**About this task:** Select the lines of the records containing the word "Department" and list them.

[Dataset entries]

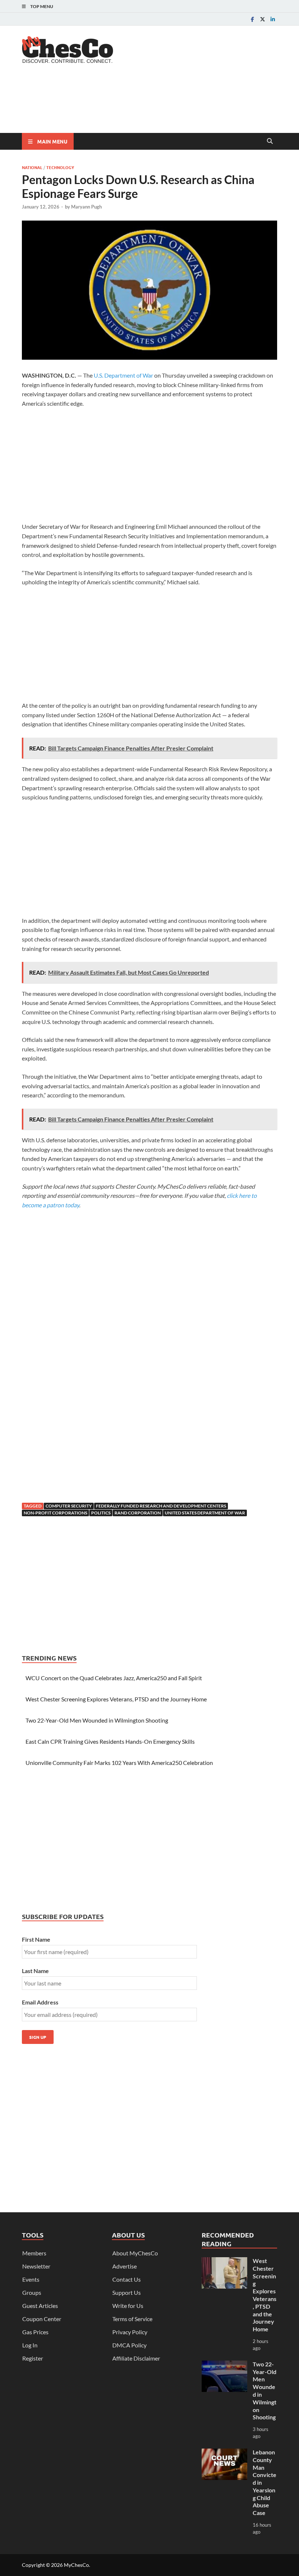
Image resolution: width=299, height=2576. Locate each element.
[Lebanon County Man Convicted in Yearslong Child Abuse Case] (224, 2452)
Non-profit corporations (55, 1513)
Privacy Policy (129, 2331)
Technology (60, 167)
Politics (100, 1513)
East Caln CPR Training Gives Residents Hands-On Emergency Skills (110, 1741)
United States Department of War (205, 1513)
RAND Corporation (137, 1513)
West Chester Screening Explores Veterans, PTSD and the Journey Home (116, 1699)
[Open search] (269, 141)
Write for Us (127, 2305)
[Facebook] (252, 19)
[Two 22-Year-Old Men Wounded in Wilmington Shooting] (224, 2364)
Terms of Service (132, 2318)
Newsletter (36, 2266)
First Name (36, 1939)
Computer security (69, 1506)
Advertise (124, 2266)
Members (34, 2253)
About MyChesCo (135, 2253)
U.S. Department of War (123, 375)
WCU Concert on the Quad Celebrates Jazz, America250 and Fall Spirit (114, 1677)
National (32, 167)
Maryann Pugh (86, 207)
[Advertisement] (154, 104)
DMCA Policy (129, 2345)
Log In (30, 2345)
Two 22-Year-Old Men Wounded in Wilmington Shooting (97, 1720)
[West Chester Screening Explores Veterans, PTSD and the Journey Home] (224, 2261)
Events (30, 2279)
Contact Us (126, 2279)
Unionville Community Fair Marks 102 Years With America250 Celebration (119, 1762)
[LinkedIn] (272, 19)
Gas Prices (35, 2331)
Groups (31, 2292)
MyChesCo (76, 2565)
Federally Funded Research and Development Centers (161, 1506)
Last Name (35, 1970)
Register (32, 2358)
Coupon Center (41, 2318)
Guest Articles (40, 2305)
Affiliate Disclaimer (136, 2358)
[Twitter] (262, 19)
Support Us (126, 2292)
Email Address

**Finished exercise:**
United States Department of War (205, 1513)
U.S. Department of War (123, 375)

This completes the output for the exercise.